---- EXCERPTED RECORDS
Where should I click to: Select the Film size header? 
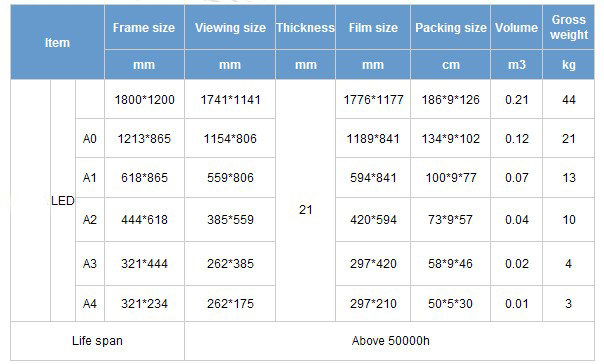pyautogui.click(x=373, y=28)
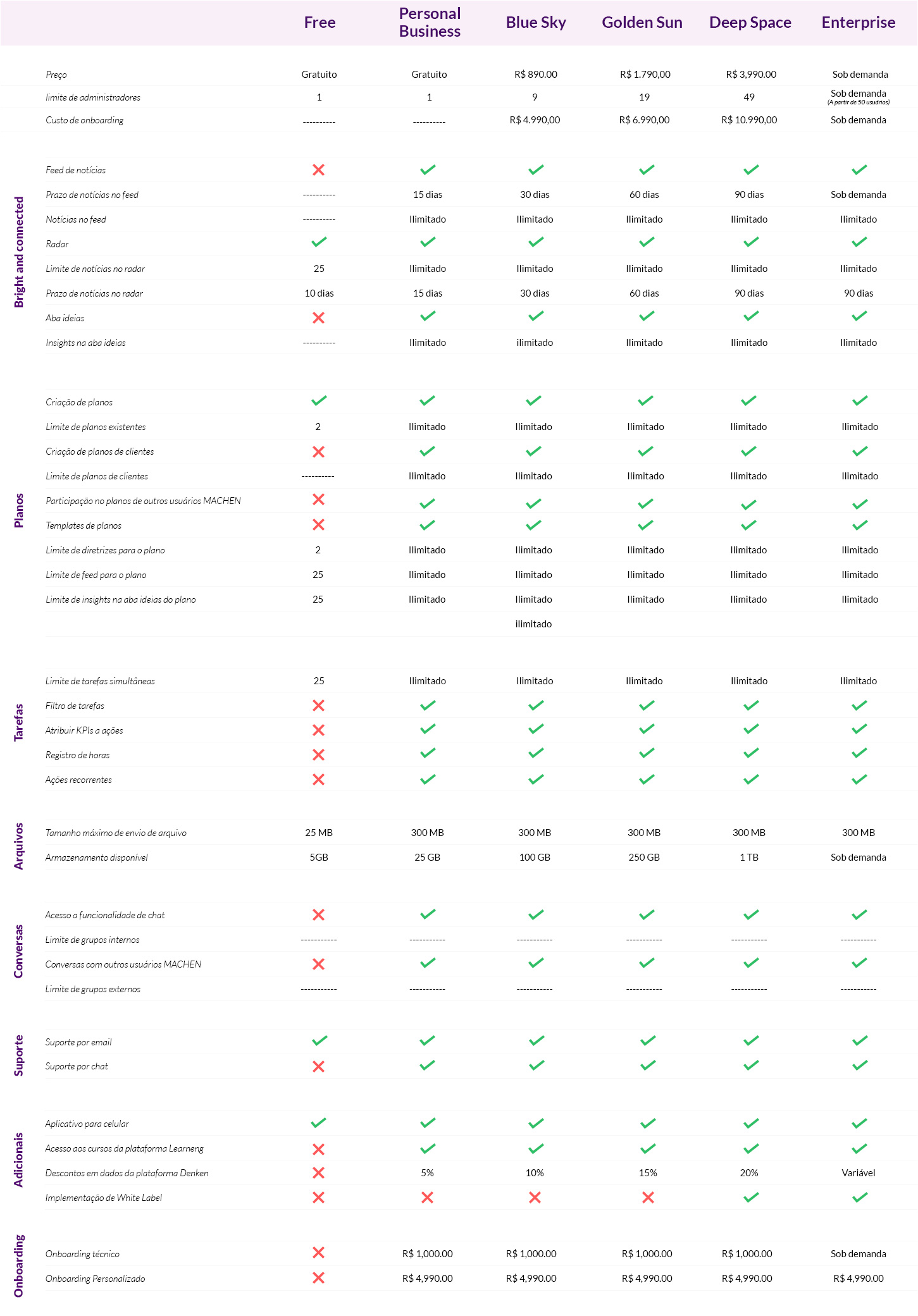Click red X for White Label under Personal Business
The width and height of the screenshot is (918, 1316).
pos(428,1197)
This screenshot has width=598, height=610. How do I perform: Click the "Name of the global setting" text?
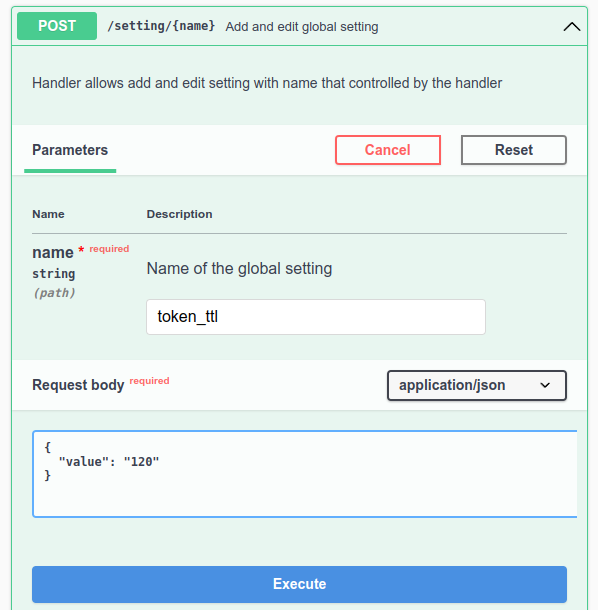click(x=239, y=268)
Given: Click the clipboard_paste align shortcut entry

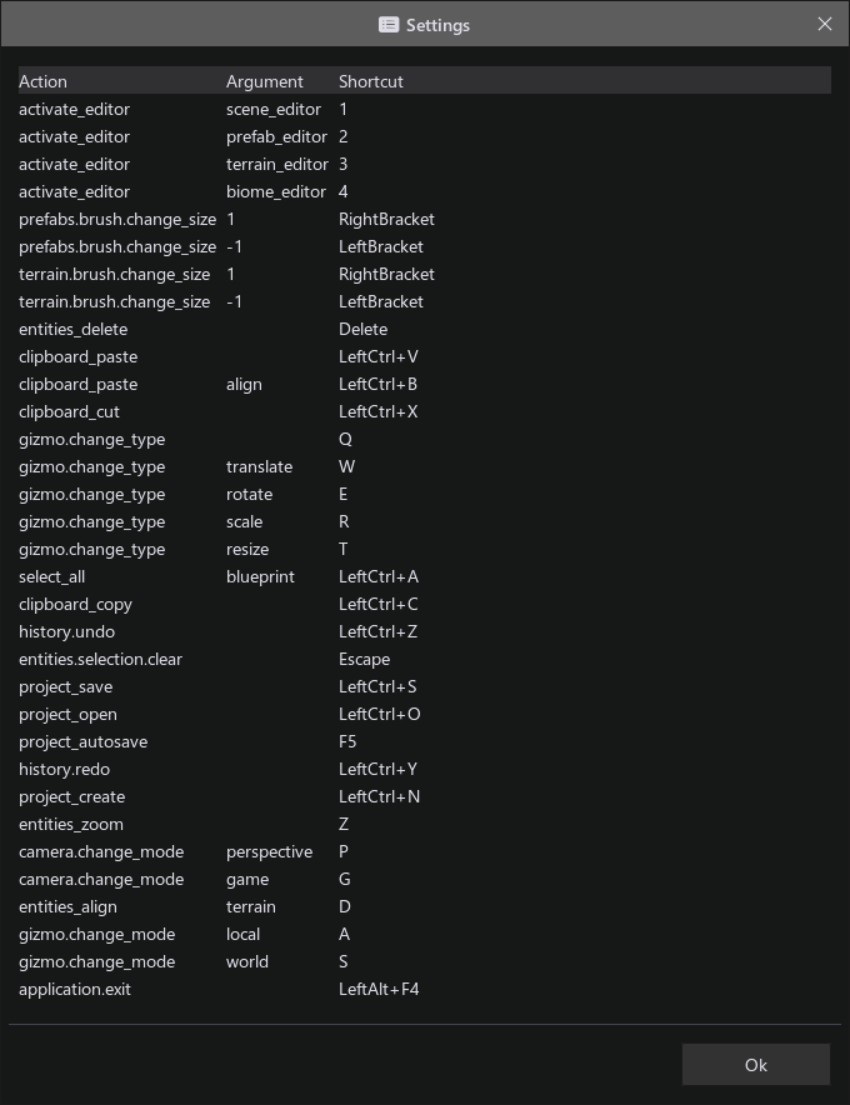Looking at the screenshot, I should click(x=200, y=384).
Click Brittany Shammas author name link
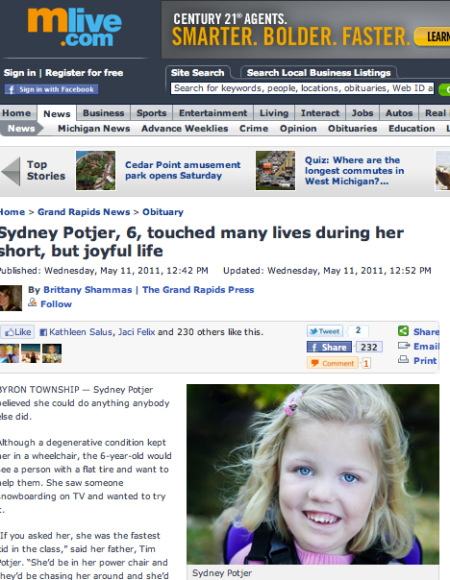 pos(88,290)
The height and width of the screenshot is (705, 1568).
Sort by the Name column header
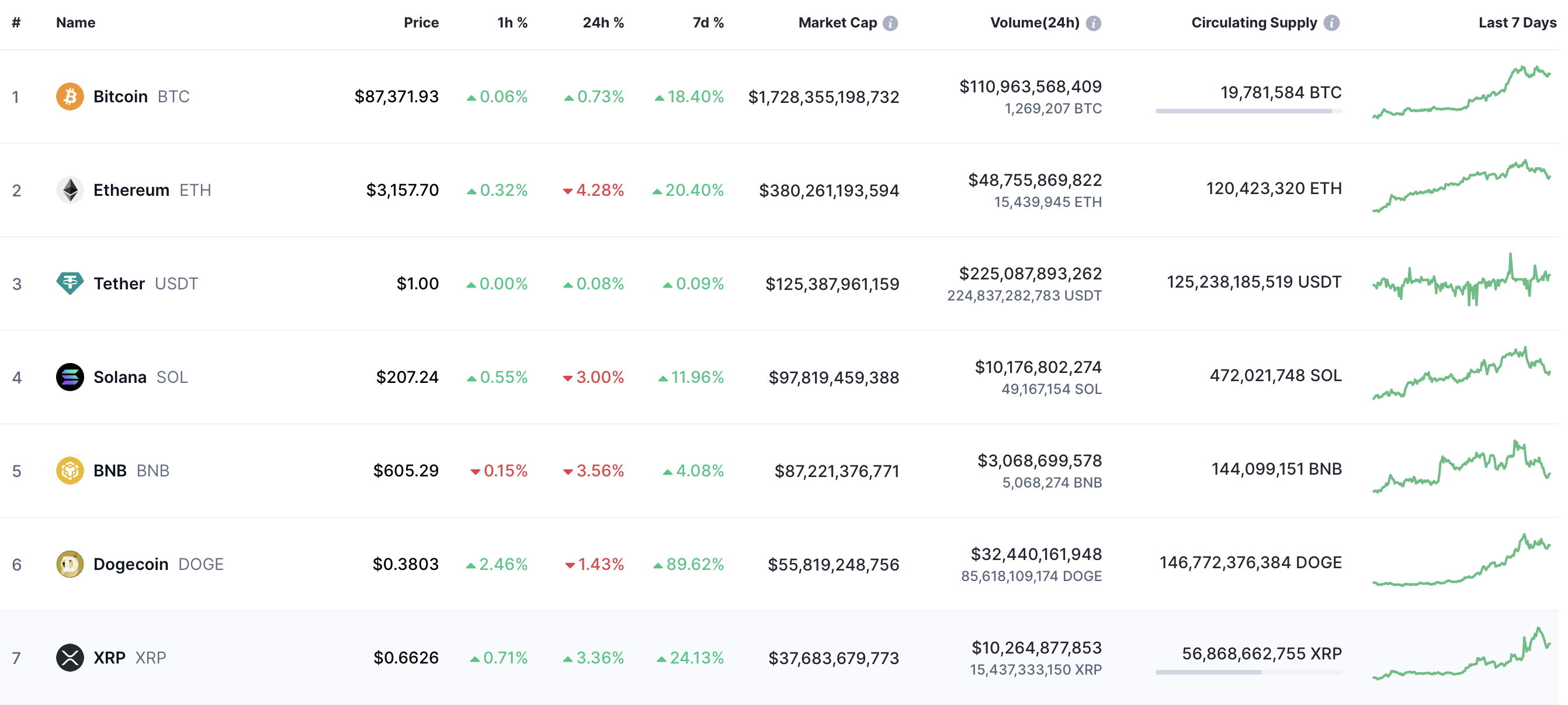click(x=75, y=23)
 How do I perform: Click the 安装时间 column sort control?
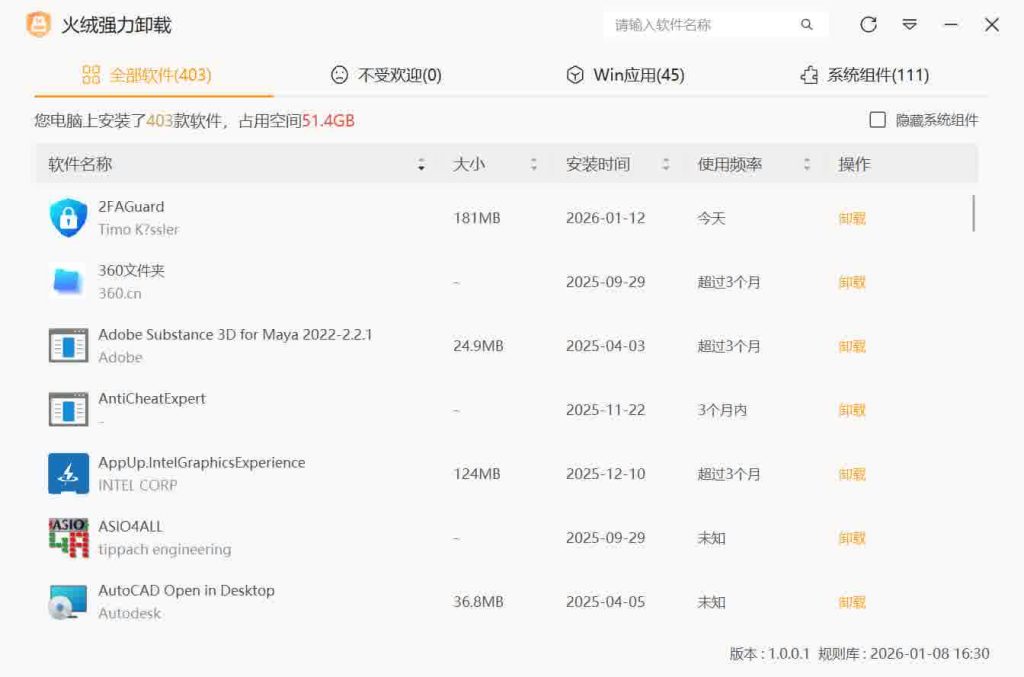665,163
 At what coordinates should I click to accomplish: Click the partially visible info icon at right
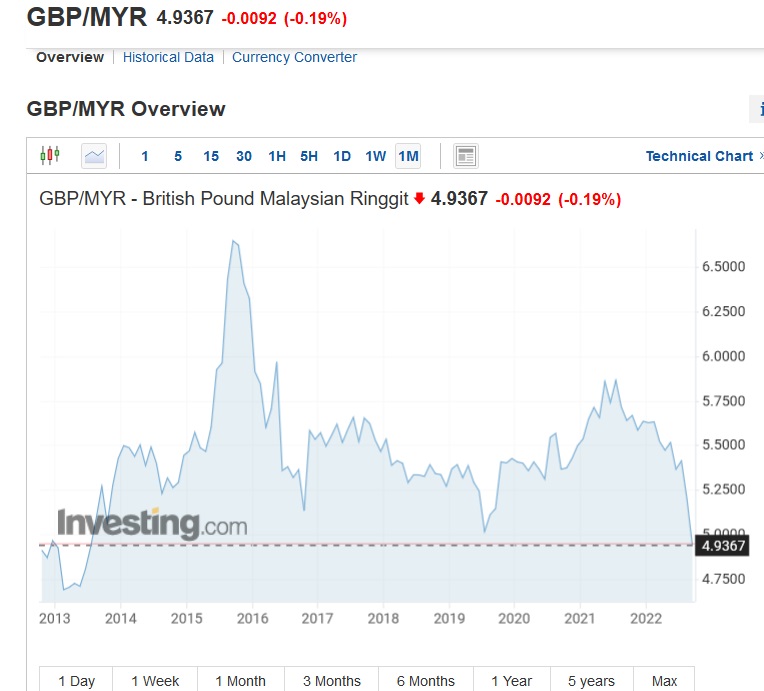(758, 109)
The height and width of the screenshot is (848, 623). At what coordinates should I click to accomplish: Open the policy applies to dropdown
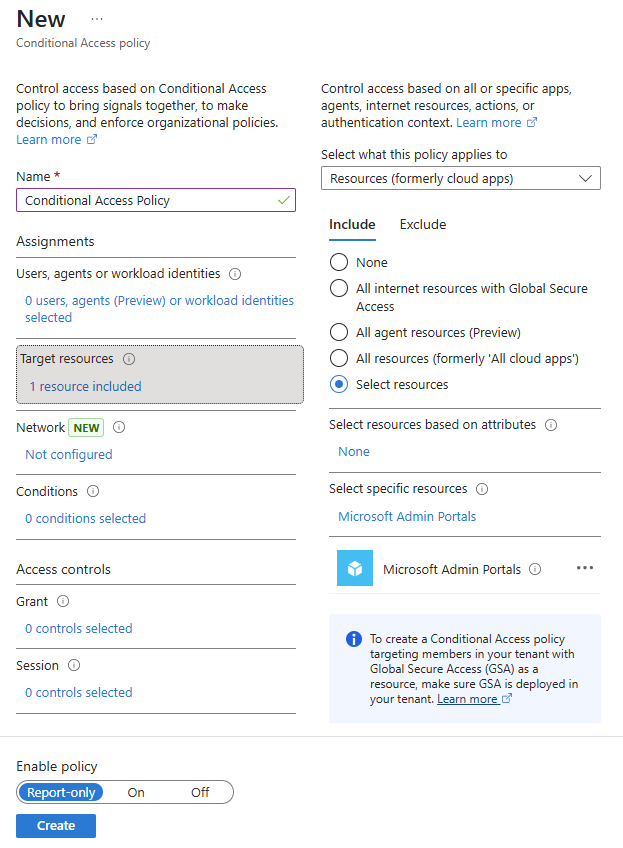461,179
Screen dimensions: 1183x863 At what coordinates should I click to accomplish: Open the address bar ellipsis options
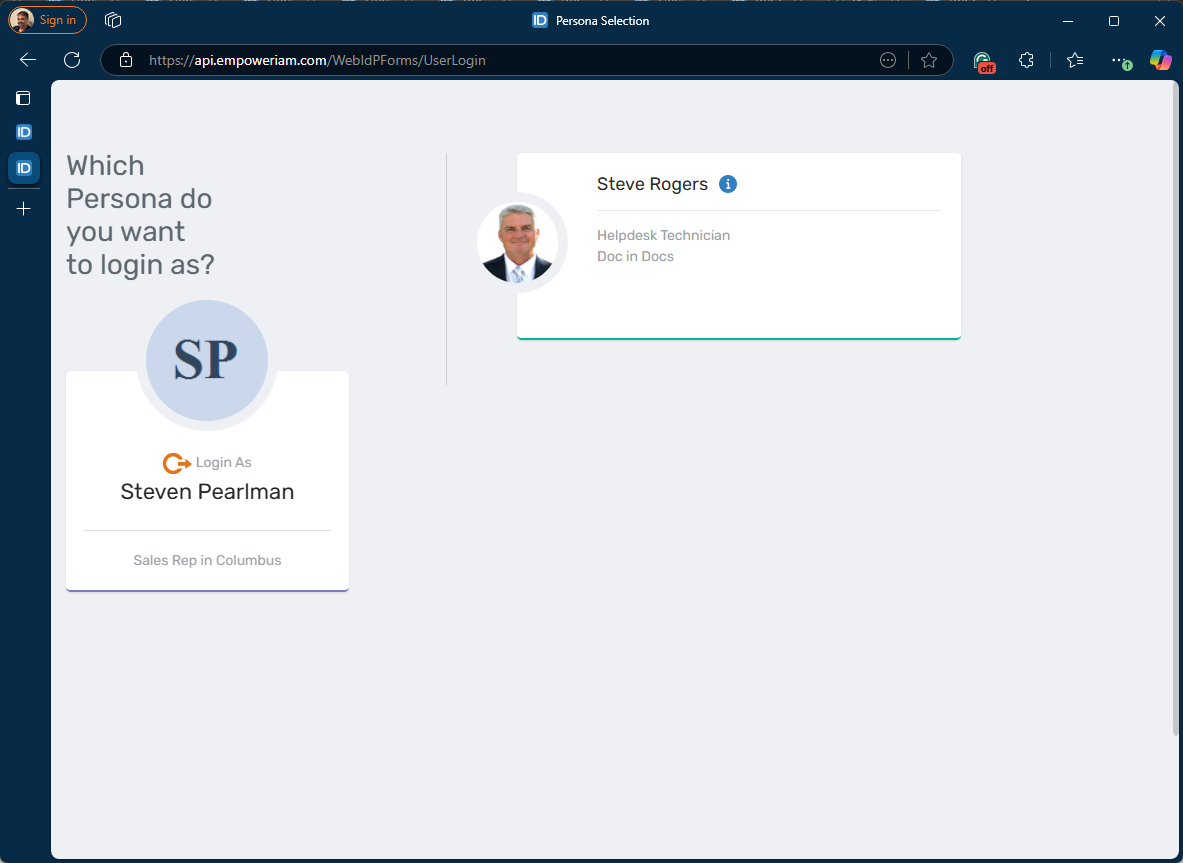click(888, 60)
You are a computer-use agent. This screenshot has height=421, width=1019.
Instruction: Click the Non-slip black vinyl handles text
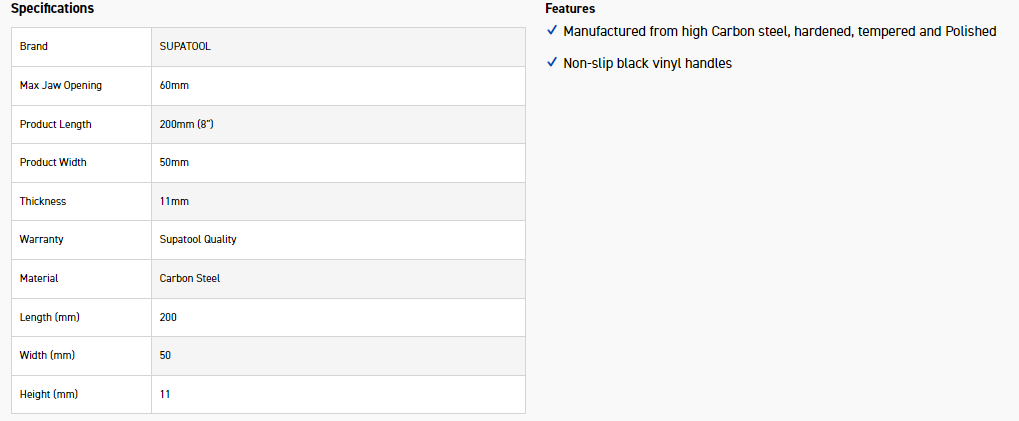(x=648, y=63)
--------
- [EXERCISE AIM]: Edit all of the entries above by replacing each "At what coordinates should I click to accomplish" with "Where should I click to" and changing nothing else, then give the lines again with the pictures left out.

- [SOLUTION FOR THIS PROBLEM]:
Where should I click to: Select the Film size header? 
pyautogui.click(x=373, y=28)
Click red X for White Label under Personal Business
The width and height of the screenshot is (918, 1316).
pos(428,1197)
This screenshot has width=598, height=610. How do I perform: Click the "Name of the global setting" text?
click(x=239, y=268)
Given: Click the clipboard_paste align shortcut entry

Looking at the screenshot, I should click(x=200, y=384).
Click Brittany Shammas author name link
 pos(88,290)
The height and width of the screenshot is (705, 1568).
Sort by the Name column header
click(x=75, y=23)
 How do I perform: Click the 安装时间 column sort control?
665,163
 Where should I click to: Click the partially visible info icon at right
(758, 109)
The height and width of the screenshot is (848, 623). Where should I click to: Open the policy applies to dropdown
461,179
Screen dimensions: 1183x863 Where should I click to: Open the address bar ellipsis options
click(888, 60)
You are a computer-use agent. This screenshot has height=421, width=1019.
Instruction: Click the Non-slip black vinyl handles text
(x=648, y=63)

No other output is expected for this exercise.